Running Management

View Source On Gitee

Overview

Before initializing the network, configure the context parameter to control the policy executed by the program. For example, you can select an execution mode and backend, and configure distributed parameters. Different context parameter configurations implement different functions, including execution mode management, hardware management, distributed management, and maintenance and test management.

Execution Mode Management

MindSpore supports two running modes: PyNative and Graph.

  • PYNATIVE_MODE: dynamic graph mode. In this mode, operators in the neural network are delivered and executed one by one, facilitating the compilation and debugging of the neural network model.

  • GRAPH_MODE: static graph mode or graph mode. In this mode, the neural network model is compiled into an entire graph, and then the graph is delivered for execution. This mode uses graph optimization to improve the running performance and facilitates large-scale deployment and cross-platform running.

Mode Selection

You can set and control the running mode of the program. By default, MindSpore is in PyNative mode.

A code example is as follows:

from mindspore import context
context.set_context(mode=context.GRAPH_MODE)

Mode Switching

You can switch between the two modes.

When MindSpore is in PyNative mode, you can switch it to the graph mode using context.set_context(mode=context.GRAPH_MODE). Similarly, when MindSpore is in graph mode, you can switch it to PyNative mode using context.set_context(mode=context.PYNATIVE_MODE).
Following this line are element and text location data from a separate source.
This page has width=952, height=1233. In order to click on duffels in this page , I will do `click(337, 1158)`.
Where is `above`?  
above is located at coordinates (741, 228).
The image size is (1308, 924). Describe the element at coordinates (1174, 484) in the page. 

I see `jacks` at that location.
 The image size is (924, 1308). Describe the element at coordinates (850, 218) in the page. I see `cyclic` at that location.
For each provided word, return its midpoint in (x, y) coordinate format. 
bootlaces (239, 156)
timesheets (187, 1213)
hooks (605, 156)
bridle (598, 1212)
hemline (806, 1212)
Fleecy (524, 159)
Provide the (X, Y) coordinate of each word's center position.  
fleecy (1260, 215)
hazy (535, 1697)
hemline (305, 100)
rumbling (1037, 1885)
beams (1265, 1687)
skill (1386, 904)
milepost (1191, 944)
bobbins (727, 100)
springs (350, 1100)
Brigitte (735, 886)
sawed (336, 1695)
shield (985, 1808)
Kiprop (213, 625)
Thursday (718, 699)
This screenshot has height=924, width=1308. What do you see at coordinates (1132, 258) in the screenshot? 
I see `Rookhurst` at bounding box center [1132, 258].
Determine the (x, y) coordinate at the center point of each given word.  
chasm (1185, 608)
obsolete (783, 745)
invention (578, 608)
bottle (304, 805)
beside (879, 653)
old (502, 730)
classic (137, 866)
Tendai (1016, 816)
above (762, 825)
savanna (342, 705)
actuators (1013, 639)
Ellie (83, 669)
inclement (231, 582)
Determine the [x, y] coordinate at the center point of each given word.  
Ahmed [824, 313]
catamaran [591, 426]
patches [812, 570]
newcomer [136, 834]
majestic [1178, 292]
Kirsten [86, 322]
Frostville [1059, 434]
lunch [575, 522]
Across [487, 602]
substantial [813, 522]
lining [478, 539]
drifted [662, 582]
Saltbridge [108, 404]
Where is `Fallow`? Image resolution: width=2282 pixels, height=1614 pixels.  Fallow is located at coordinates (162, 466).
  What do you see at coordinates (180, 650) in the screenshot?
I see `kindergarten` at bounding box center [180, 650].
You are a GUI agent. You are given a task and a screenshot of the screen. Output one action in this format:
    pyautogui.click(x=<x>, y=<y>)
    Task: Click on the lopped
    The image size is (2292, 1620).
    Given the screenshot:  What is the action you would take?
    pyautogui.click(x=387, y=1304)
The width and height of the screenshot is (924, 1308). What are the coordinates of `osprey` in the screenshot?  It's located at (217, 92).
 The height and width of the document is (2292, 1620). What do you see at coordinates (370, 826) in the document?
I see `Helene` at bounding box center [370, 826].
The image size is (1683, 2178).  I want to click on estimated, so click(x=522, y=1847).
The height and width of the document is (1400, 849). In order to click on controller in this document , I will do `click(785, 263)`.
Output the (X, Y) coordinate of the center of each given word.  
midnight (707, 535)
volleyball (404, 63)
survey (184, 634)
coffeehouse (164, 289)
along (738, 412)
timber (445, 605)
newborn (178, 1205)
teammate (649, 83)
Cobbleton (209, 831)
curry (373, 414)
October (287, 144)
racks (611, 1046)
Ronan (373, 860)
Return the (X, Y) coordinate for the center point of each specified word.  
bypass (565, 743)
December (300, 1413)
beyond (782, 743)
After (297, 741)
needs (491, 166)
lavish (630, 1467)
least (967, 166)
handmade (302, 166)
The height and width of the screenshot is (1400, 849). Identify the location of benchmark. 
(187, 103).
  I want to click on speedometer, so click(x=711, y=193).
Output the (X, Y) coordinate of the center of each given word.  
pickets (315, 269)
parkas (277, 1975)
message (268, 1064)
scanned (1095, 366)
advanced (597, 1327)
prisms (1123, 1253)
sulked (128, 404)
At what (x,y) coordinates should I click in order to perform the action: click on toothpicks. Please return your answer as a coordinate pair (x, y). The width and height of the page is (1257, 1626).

A code example is as follows:

import numpy as np
import mindspore.nn as nn
from mindspore import context, Tensor

context.set_context(mode=context.GRAPH_MODE, device_target="GPU")

conv = nn.Conv2d(3, 4, 3, bias_init='zeros')
input_data = Tensor(np.ones([1, 3, 5, 5]).astype(np.float32))
conv(input_data)
context.set_context(mode=context.PYNATIVE_MODE)
conv(input_data)

In the preceding example, the running mode is set to GRAPH_MODE and then switched to PYNATIVE_MODE.

Hardware Management

Hardware management involves the device_target and device_id parameters.

  • device_target: sets the target device. Ascend, GPU, and CPU are supported. Set this parameter based on the actual requirements.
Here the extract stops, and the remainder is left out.